[BEGIN Document passage]

I’d say that in all of these cases, the retailers concerned did not have a strong enough proposition to support the economics of a large flagship store. Gap’s, in particular, was simply a big version of any other Gap store.

A flagship is expensive, especially in a city such as New York. That means it has to generate significant volume, play a role in driving the brand and sales through other channels, or both. If it doesn’t do these things, there is little point in having it.

Mark Ryski
Noble Member
5 years ago

Yes, I think closing flagship stores is a very different decision. Achieving profitability for every store is important, but flagship stores serve additional purposes, like providing brand exposure and enabling retailers to showcase new/different product lines.
Notwithstanding the additional value flagships provide, the underlying financial realities of these retailers also needs to be weighed – flagships, by definition, are high value assets and if the flagship store is significantly unprofitable, the motivation to sell these sites and close the stores will be strong. Ultimately, I believe that closing a flagship – and especially the stores noted in the article – should be a very last resort. The fact that these retailers have made the decision to do so, is very telling of what shape their businesses are actually in.

Zel Bianco
Zel Bianco
Active Member
5 years ago

Lord & Taylor was a great store and there is nothing else like it in Manhattan, at least in its price range. It was a store that was civilized and so easy to shop compared to Macy’s. The people on the floor were always so helpful. I really hated to see it go. There are other locations in and around the NY Metro area but this was THE store. I do think that closing a flagship store like L&T on Fifth Ave. should be considered as a last resort but how can you argue with the fact that the real estate was more valuable than the store itself, by far? Now it is just going to be another WeWork, big deal! I don’t think they will have the nice helpful ladies in the jewelery department to help me pick out a nice present for my wife or daughter. People will no longer line up at Christmas to see the beautifully decorated windows. It is very sad.

Zel Bianco
Zel Bianco
Active Member
Reply to  Zel Bianco
5 years ago

I wanted to add a few comments that my wife had to say about L&T as well: I think the bigger problem (based on my experiences) is that L&T’s online services are terrible! They pull items out of the stores instead of having a central warehouse. Often I would get an order confirmation, but have it cancelled a week later because the store sold the item. So if they are trying to reinvent themselves, they better get busy refining the e-commerce experience.

Bob Amster
Trusted Member
5 years ago

In many if not all cases, if we are going to call it a “flagship” then it is the store that represents the brand. There is only one flagship per flotilla and, if there is no flagship, how do others know who you are? Flagship stores should be considered a form of marketing and advertising. You know a brand by its flagship.

Jeff Sward
Noble Member
Reply to  Bob Amster
5 years ago

Flagships may be the brand on steroids, or even some kind of store-of-the-future prototype, but every store represents the brand. Every store is a form of advertising and marketing. Lots of customers will go their entire life and never set foot in a flagship. Their local store is the brand.

Cynthia Holcomb
Member
5 years ago

For Lord & Taylor, the end of an era. The closing Ralph Lauren and Gap flagships do not have the same historical Fifth Avenue cache. Regrettable? Yes. The romance of shopping Fifth Avenue reinventing itself? I hope.

[END Document passage]
[BEGIN Recorded information]

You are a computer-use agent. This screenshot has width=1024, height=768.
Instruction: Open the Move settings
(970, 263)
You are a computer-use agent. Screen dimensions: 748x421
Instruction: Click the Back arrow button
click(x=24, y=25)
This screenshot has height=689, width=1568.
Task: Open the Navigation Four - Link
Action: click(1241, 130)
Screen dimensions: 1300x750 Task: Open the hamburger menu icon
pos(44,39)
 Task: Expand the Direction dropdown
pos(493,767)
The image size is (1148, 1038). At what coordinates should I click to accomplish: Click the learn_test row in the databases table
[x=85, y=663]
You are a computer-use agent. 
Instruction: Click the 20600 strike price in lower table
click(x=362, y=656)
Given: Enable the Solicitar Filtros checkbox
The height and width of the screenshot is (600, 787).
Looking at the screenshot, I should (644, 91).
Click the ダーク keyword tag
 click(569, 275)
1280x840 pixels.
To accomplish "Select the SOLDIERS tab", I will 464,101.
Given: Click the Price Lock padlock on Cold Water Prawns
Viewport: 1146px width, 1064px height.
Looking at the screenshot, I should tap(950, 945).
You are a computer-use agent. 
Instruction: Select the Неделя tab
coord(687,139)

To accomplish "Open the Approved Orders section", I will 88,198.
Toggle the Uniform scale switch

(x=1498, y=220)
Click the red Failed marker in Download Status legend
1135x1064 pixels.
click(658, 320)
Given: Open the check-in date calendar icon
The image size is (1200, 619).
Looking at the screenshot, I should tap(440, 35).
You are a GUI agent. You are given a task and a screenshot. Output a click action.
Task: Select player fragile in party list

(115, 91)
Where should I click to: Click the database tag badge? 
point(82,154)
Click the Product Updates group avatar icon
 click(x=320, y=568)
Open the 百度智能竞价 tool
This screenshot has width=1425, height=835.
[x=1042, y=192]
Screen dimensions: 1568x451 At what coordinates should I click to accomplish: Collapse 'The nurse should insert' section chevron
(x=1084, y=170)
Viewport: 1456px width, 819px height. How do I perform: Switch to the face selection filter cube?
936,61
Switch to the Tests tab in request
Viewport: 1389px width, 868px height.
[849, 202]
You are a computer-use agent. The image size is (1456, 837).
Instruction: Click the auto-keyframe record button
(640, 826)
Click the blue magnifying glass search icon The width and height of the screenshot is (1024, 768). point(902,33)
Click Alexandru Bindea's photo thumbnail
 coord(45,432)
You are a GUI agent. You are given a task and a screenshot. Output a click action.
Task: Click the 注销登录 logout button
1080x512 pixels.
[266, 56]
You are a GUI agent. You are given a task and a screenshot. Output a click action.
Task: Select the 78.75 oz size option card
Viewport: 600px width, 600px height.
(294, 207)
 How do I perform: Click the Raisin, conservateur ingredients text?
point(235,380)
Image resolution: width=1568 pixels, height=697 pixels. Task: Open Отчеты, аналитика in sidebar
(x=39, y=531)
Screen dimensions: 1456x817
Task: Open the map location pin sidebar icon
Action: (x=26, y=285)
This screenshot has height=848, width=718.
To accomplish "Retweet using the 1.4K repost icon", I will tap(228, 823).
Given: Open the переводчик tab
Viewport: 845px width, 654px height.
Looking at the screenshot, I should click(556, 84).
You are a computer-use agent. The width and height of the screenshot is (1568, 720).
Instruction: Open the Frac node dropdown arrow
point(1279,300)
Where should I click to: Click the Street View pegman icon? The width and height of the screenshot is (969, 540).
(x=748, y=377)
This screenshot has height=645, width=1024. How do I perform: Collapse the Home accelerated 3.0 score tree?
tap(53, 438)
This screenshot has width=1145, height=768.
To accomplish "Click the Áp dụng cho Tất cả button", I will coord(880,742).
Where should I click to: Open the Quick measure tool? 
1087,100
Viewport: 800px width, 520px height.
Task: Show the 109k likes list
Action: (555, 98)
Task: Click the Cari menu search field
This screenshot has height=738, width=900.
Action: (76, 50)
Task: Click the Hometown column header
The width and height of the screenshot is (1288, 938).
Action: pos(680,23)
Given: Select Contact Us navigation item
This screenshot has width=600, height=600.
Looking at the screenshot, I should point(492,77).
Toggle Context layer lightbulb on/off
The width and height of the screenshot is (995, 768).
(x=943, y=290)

[END Recorded information]

» **What you need to do**:
1. Copy out the records word for word, starting with the line that contains "Where should I click to: Click the Street" and going on through the last line of the records.
2. Extend the discussion of flagship store closings, picking up right after its final sentence.
The records bear no relation to the discussion of flagship store closings.

» **Response list**:
1.
Where should I click to: Click the Street View pegman icon? The width and height of the screenshot is (969, 540).
(x=748, y=377)
This screenshot has height=645, width=1024. How do I perform: Collapse the Home accelerated 3.0 score tree?
tap(53, 438)
This screenshot has width=1145, height=768.
To accomplish "Click the Áp dụng cho Tất cả button", I will coord(880,742).
Where should I click to: Open the Quick measure tool? 
1087,100
Viewport: 800px width, 520px height.
Task: Show the 109k likes list
Action: (555, 98)
Task: Click the Cari menu search field
This screenshot has height=738, width=900.
Action: (76, 50)
Task: Click the Hometown column header
The width and height of the screenshot is (1288, 938).
Action: pos(680,23)
Given: Select Contact Us navigation item
This screenshot has width=600, height=600.
Looking at the screenshot, I should point(492,77).
Toggle Context layer lightbulb on/off
The width and height of the screenshot is (995, 768).
(x=943, y=290)

2.
Dave Bruno
Active Member
Reply to  Cynthia Holcomb
5 years ago

I agree 100 percent, Cynthia. I truly hope (and believe) that this is the beginning of a reinvention of flagship experiences and expectations, rather than the demise of flagships altogether!

Cynthia Holcomb
Reply to  Dave Bruno
5 years ago

Agreed! Thanks.

Tom Dougherty
Tom Dougherty
Member
5 years ago

This is not a flagship issue. It is a profitability issue. Confusing the two means you believe the Lord & Taylor connection to the prospect and customer is in anyway tied to a specific location in Manhattan.

It is sad to hear of the closing. But retail has bigger issues than any single location in NYC.

W. Frank Dell II
W. Frank Dell II
Member
5 years ago

The retail landscape is continually changing otherwise retailers would not be opening and closing stores every year. All too often the flagship or first store is not evaluated. Many first stores have long outlived their usefulness but owners keep them open. It would be cheaper to make them a museum. Above a certain size closing the flagship store will have no effect other than some lost sales. When the flagship store accounts for less than 3 percent it is just another store. A retailer’s initial image comes from its flagship or first store. Over time it is more shopping environment, customer service, product selection and price and less flagship location. The larger the retailer the more the flagship stores should be evaluated just like every other store.

Joan Treistman
Joan Treistman
Member
5 years ago

The decision to close a flagship store requires an assessment that includes both hard and soft assets. On Fifth Avenue in NYC there’s an opportunity to reinforce brand equity on a worldwide basis because of the many tourists that visit. Further, any financial analysis must take a holistic approach, examining all brand properties. What sustains and propels the brand? In some sense it parallels inventory decisions that examine categories as well as individual items that a retailer offers. If the projected value doesn’t justify the cost, the decision is straight forward. Flagships are only valuable flagships when they maintain their importance in terms of reinforcing brand equity and conveying the brand’s reason for being on a large sustainable scale. That’s what begins to justify their cost and any possible negative entry on the balance sheet.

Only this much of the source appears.